To calculate the total charge on a conducting surface, you can use the formula Q = σA, where Q is the total charge, σ is the surface charge density, and A is the area of the surface. Simply plug in the values for σ and A to find the total charge.

## 2. What is surface charge density?

Surface charge density is the amount of charge per unit area on a conducting surface. It is measured in coulombs per square meter (C/m2). This value is important in calculating the total charge on a conducting surface.

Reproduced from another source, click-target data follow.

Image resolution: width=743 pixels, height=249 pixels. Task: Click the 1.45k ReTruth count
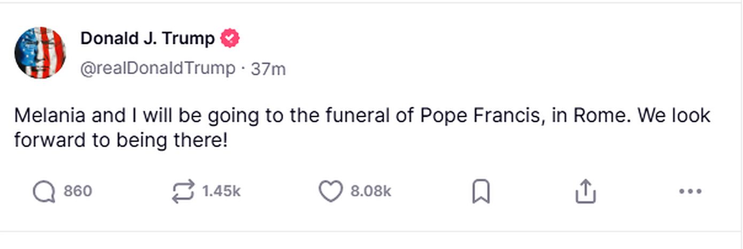tap(221, 191)
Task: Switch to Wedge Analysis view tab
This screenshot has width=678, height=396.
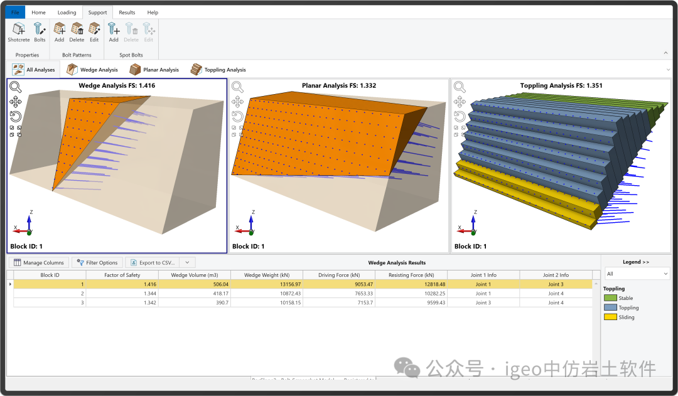Action: (x=92, y=70)
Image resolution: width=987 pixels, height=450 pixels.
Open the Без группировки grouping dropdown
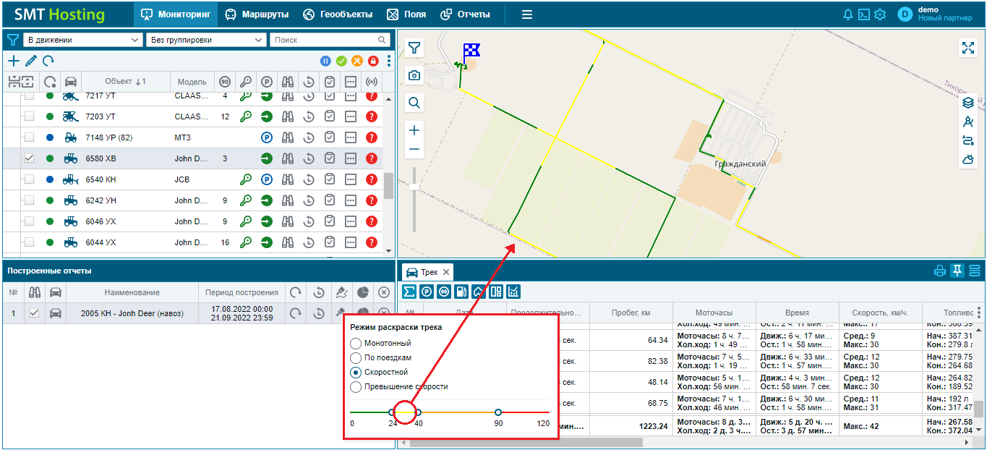[x=206, y=40]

## 3. Can the total charge on a conducting surface be negative?

Yes, the total charge on a conducting surface can be negative. This means that there is an excess of negative charge on the surface, which can happen if the surface is in contact with a negatively charged object or if electrons are added to the surface.

## 4. How is the total charge on a conducting surface affected by changes in the surface area?

The total charge on a conducting surface is directly proportional to the surface area. This means that as the surface area increases, the total charge also increases. Similarly, if the surface area decreases, the total charge will decrease.

## 5. What is the difference between conducting and non-conducting surfaces in terms of total charge?

Conducting surfaces allow charges to move freely, so the total charge on a conducting surface will distribute evenly across the entire surface. Non-conducting surfaces, on the other hand, do not allow charges to move, so the total charge will be concentrated in specific areas instead of being evenly distributed.